┌─ Record extracts

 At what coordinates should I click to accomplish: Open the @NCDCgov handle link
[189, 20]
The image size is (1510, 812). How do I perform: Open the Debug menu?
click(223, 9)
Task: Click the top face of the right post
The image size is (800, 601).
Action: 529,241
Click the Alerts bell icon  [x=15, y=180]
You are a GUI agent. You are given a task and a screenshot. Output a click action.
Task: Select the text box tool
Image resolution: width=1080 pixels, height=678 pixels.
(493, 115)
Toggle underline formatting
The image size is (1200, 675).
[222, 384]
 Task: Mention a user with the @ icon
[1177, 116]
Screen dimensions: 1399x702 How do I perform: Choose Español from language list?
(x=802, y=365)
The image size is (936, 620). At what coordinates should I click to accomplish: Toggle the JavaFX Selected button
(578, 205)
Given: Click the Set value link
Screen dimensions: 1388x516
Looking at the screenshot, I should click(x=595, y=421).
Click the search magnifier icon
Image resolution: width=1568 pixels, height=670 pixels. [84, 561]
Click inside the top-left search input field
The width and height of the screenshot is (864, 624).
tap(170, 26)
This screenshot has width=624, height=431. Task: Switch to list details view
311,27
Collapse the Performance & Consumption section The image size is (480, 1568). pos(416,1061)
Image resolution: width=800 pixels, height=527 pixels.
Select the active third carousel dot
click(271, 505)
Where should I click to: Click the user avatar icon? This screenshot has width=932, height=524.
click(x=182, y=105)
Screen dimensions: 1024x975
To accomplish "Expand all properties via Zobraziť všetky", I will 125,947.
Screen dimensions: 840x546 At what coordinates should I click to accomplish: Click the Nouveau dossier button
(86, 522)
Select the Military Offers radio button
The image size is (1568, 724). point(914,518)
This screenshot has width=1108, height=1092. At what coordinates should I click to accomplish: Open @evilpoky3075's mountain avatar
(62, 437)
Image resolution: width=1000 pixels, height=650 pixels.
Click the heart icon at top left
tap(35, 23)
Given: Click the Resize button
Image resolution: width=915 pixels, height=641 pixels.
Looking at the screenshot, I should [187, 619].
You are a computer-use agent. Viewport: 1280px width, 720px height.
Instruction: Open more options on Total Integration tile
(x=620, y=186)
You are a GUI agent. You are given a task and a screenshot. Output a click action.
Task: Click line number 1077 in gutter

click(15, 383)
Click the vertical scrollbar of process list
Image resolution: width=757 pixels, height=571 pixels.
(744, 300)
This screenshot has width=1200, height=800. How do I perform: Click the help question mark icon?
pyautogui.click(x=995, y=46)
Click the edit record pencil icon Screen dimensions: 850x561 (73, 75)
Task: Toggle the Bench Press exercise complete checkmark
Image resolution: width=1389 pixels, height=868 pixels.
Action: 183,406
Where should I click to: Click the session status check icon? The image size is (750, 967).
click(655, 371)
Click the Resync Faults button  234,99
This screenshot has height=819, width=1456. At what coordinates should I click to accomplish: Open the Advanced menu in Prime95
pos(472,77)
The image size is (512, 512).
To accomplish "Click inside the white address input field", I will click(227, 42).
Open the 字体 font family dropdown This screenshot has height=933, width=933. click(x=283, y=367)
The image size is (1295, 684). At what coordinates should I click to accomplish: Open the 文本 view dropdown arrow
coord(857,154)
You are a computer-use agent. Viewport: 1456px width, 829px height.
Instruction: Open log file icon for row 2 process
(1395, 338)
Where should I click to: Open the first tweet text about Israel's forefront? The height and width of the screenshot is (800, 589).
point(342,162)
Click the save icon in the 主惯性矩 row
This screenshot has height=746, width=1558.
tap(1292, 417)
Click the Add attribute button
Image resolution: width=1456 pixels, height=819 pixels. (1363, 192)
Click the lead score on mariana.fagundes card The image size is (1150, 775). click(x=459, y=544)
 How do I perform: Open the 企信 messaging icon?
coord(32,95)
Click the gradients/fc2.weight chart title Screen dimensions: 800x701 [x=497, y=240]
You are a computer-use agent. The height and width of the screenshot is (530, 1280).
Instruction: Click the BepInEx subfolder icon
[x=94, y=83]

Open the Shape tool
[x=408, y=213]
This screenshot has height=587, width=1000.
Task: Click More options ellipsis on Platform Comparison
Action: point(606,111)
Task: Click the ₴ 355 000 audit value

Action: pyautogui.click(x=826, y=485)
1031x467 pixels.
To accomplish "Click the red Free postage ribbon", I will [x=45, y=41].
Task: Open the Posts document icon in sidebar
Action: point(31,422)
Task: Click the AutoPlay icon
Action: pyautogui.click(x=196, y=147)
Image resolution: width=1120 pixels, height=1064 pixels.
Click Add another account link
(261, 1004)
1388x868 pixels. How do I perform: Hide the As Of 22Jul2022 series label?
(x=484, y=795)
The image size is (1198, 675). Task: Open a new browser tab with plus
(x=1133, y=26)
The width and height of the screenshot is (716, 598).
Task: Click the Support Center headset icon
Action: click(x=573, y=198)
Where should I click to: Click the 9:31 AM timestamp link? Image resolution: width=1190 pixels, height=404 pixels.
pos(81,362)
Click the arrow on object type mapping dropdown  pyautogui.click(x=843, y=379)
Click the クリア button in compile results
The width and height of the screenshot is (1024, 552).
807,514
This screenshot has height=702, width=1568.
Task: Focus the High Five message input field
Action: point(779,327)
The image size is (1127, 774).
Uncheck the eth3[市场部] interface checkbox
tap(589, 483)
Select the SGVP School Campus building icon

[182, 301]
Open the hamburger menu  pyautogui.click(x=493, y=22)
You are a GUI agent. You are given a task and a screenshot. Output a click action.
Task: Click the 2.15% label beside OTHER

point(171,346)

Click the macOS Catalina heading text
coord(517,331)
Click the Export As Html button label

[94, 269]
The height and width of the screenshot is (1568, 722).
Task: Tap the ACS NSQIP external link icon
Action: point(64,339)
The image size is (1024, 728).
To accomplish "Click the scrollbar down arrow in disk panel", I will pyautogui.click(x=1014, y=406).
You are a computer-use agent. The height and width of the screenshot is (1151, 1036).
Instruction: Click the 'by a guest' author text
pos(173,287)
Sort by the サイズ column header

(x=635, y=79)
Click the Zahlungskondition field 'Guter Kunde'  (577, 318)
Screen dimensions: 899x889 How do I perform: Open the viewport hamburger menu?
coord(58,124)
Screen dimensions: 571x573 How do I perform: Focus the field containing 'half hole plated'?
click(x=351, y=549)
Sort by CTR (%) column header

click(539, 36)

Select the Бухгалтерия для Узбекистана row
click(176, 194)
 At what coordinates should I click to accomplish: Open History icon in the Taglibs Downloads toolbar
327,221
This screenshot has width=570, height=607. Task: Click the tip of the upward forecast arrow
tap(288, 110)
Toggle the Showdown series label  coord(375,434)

└─

■ **Assignment**
Repeat the whole of the data above exactly, keeping every word.

■ **Problem solution**
 At what coordinates should I click to accomplish: Open the @NCDCgov handle link
[189, 20]
The image size is (1510, 812). How do I perform: Open the Debug menu?
click(223, 9)
Task: Click the top face of the right post
The image size is (800, 601).
Action: 529,241
Click the Alerts bell icon  [x=15, y=180]
You are a GUI agent. You are given a task and a screenshot. Output a click action.
Task: Select the text box tool
Image resolution: width=1080 pixels, height=678 pixels.
(493, 115)
Toggle underline formatting
The image size is (1200, 675).
[222, 384]
 Task: Mention a user with the @ icon
[1177, 116]
Screen dimensions: 1399x702 How do I perform: Choose Español from language list?
(x=802, y=365)
The image size is (936, 620). At what coordinates should I click to accomplish: Toggle the JavaFX Selected button
(578, 205)
Given: Click the Set value link
Screen dimensions: 1388x516
Looking at the screenshot, I should click(x=595, y=421).
Click the search magnifier icon
Image resolution: width=1568 pixels, height=670 pixels. [84, 561]
Click inside the top-left search input field
The width and height of the screenshot is (864, 624).
tap(170, 26)
This screenshot has width=624, height=431. Task: Switch to list details view
311,27
Collapse the Performance & Consumption section The image size is (480, 1568). pos(416,1061)
Image resolution: width=800 pixels, height=527 pixels.
Select the active third carousel dot
click(271, 505)
Where should I click to: Click the user avatar icon? This screenshot has width=932, height=524.
click(x=182, y=105)
Screen dimensions: 1024x975
To accomplish "Expand all properties via Zobraziť všetky", I will 125,947.
Screen dimensions: 840x546 At what coordinates should I click to accomplish: Click the Nouveau dossier button
(86, 522)
Select the Military Offers radio button
The image size is (1568, 724). point(914,518)
This screenshot has width=1108, height=1092. At what coordinates should I click to accomplish: Open @evilpoky3075's mountain avatar
(62, 437)
Image resolution: width=1000 pixels, height=650 pixels.
Click the heart icon at top left
tap(35, 23)
Given: Click the Resize button
Image resolution: width=915 pixels, height=641 pixels.
Looking at the screenshot, I should [187, 619].
You are a computer-use agent. Viewport: 1280px width, 720px height.
Instruction: Open more options on Total Integration tile
(x=620, y=186)
You are a GUI agent. You are given a task and a screenshot. Output a click action.
Task: Click line number 1077 in gutter

click(15, 383)
Click the vertical scrollbar of process list
Image resolution: width=757 pixels, height=571 pixels.
(744, 300)
This screenshot has width=1200, height=800. How do I perform: Click the help question mark icon?
pyautogui.click(x=995, y=46)
Click the edit record pencil icon Screen dimensions: 850x561 (73, 75)
Task: Toggle the Bench Press exercise complete checkmark
Image resolution: width=1389 pixels, height=868 pixels.
Action: 183,406
Where should I click to: Click the session status check icon? The image size is (750, 967).
click(655, 371)
Click the Resync Faults button  234,99
This screenshot has height=819, width=1456. At what coordinates should I click to accomplish: Open the Advanced menu in Prime95
pos(472,77)
The image size is (512, 512).
To accomplish "Click inside the white address input field", I will click(227, 42).
Open the 字体 font family dropdown This screenshot has height=933, width=933. click(x=283, y=367)
The image size is (1295, 684). At what coordinates should I click to accomplish: Open the 文本 view dropdown arrow
coord(857,154)
You are a computer-use agent. Viewport: 1456px width, 829px height.
Instruction: Open log file icon for row 2 process
(1395, 338)
Where should I click to: Open the first tweet text about Israel's forefront? The height and width of the screenshot is (800, 589).
point(342,162)
Click the save icon in the 主惯性矩 row
This screenshot has height=746, width=1558.
tap(1292, 417)
Click the Add attribute button
Image resolution: width=1456 pixels, height=819 pixels. (1363, 192)
Click the lead score on mariana.fagundes card The image size is (1150, 775). click(x=459, y=544)
 How do I perform: Open the 企信 messaging icon?
coord(32,95)
Click the gradients/fc2.weight chart title Screen dimensions: 800x701 [x=497, y=240]
You are a computer-use agent. The height and width of the screenshot is (530, 1280).
Instruction: Click the BepInEx subfolder icon
[x=94, y=83]

Open the Shape tool
[x=408, y=213]
This screenshot has height=587, width=1000.
Task: Click More options ellipsis on Platform Comparison
Action: point(606,111)
Task: Click the ₴ 355 000 audit value

Action: pyautogui.click(x=826, y=485)
1031x467 pixels.
To accomplish "Click the red Free postage ribbon", I will [x=45, y=41].
Task: Open the Posts document icon in sidebar
Action: point(31,422)
Task: Click the AutoPlay icon
Action: pyautogui.click(x=196, y=147)
Image resolution: width=1120 pixels, height=1064 pixels.
Click Add another account link
(261, 1004)
1388x868 pixels. How do I perform: Hide the As Of 22Jul2022 series label?
(x=484, y=795)
The image size is (1198, 675). Task: Open a new browser tab with plus
(x=1133, y=26)
The width and height of the screenshot is (716, 598).
Task: Click the Support Center headset icon
Action: click(x=573, y=198)
Where should I click to: Click the 9:31 AM timestamp link? Image resolution: width=1190 pixels, height=404 pixels.
pos(81,362)
Click the arrow on object type mapping dropdown  pyautogui.click(x=843, y=379)
Click the クリア button in compile results
The width and height of the screenshot is (1024, 552).
807,514
This screenshot has height=702, width=1568.
Task: Focus the High Five message input field
Action: point(779,327)
The image size is (1127, 774).
Uncheck the eth3[市场部] interface checkbox
tap(589, 483)
Select the SGVP School Campus building icon

[182, 301]
Open the hamburger menu  pyautogui.click(x=493, y=22)
You are a GUI agent. You are given a task and a screenshot. Output a click action.
Task: Click the 2.15% label beside OTHER

point(171,346)

Click the macOS Catalina heading text
coord(517,331)
Click the Export As Html button label

[94, 269]
The height and width of the screenshot is (1568, 722).
Task: Tap the ACS NSQIP external link icon
Action: point(64,339)
The image size is (1024, 728).
To accomplish "Click the scrollbar down arrow in disk panel", I will pyautogui.click(x=1014, y=406).
You are a computer-use agent. The height and width of the screenshot is (1151, 1036).
Instruction: Click the 'by a guest' author text
pos(173,287)
Sort by the サイズ column header

(x=635, y=79)
Click the Zahlungskondition field 'Guter Kunde'  (577, 318)
Screen dimensions: 899x889 How do I perform: Open the viewport hamburger menu?
coord(58,124)
Screen dimensions: 571x573 How do I perform: Focus the field containing 'half hole plated'?
click(x=351, y=549)
Sort by CTR (%) column header

click(539, 36)

Select the Бухгалтерия для Узбекистана row
click(176, 194)
 At what coordinates should I click to accomplish: Open History icon in the Taglibs Downloads toolbar
327,221
This screenshot has width=570, height=607. Task: Click the tip of the upward forecast arrow
tap(288, 110)
Toggle the Showdown series label  coord(375,434)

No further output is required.